Australian Freedom Conference
- Duration: 21 June – 1 July
- Venue: Cairns Convention Centre (21 June); Brisbane Entertainment Centre (22 June); Adelaide Convention Centre (23 June); Perth CEC (24 June); ICC Sydney (28 June); Melbourne CEC (1 July);
- Theme: Right-wing politics
- Organised by: Clive Palmer
- Participants: Tucker Carlson; Dinesh D'Souza; Melissa McCann; Clive Palmer;

= Australian Freedom Conference =

The Australian Freedom Conference is a 2024 tour of Australia by American right-wing political commentator Tucker Carlson and Australian businessman and former politician Clive Palmer (the leader of the United Australia Party). The events, titled Freedom Conferences, are being held around Australia with several guest speakers, including Dr Melissa McCann (a Queensland GP who is against COVID-19 vaccine mandates) and American filmmaker and conspiracy theorist Dinesh D'Souza.

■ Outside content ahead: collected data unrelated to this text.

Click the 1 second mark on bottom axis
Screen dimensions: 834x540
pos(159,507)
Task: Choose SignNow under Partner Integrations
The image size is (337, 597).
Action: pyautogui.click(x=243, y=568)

Hosted by Palmer's mining company, Mineralogy, the tour claims to raise awareness for threats to freedom and democracy in the Western world. The tours criticise Western governments for allegedly violating human rights, with a particular focus on issues such as restrictions during the COVID-19 pandemic. However, the tour has been widely criticised for promoting conspiracy theories, misinformation and Trumpist propaganda, with some even labelling Carlson's views as Putinist.

At the Brisbane event pro-democracy activist Drew Pavlou staged a pro-Ukrainian protest, and was fined nearly $1000 AUD.